Friends pointed me to the right direction.
I walked alone, strutting just a little, the way I do when it’s just before a gig and I’m antsy to get to watch the live bands.
Walking, down the hall and to the left at the main road, at the corner, I found the convenient convenience store. Walked in and went straight to the counter. I said, “Ate, isang Marlboro Lights, soft pack.”
Cashier lady looked me up and down. Looked again. Frowned. Hesitated. And said, “Ilang taon na po kayo?” (Translation: “Wow you don’t look 23 are you for shizz buying cigarettes?”)
I don’t think I helped her suspicion when I stammered with the answer. “I’m twenty…? I’m twenty-three!”
She asked/insisted for an ID. And who knew, it was one of those nights I actually had one on me.
So, yeah, I got my cigarettes.
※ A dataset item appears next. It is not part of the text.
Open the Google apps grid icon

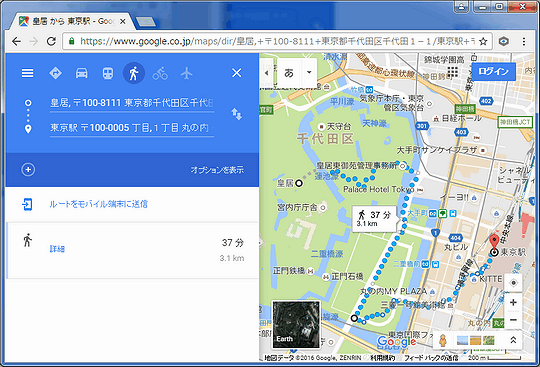pyautogui.click(x=453, y=72)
But I hurried back to the boys, excited to pass on the story. I laughed my ass off over the cashier lady apologizing over and over. I laughed, telling the story, and retelling it now, still not knowing whether to be insulted or thrilled.
Okay, okay, so maybe more thrilled than insulted. So I can still pass off as 17, huh? *bats eyelashes*
I say, when I get carded just because I was dressed somewhat Jonas Brothers-esque, nothing’s really stopping me now from going on dressed like that. I mean, look at these pretty boys dressed as asexual, androgynous (also, in all likelihood, talentless) creatures:
I was wearing something close to Joe’s — rightmost kid — outfit, except my vest was black and my shirt was pink. And — Holy gayness WTF? Is that a braided… THING, a.k.a. A HEADBAND dangling from his head???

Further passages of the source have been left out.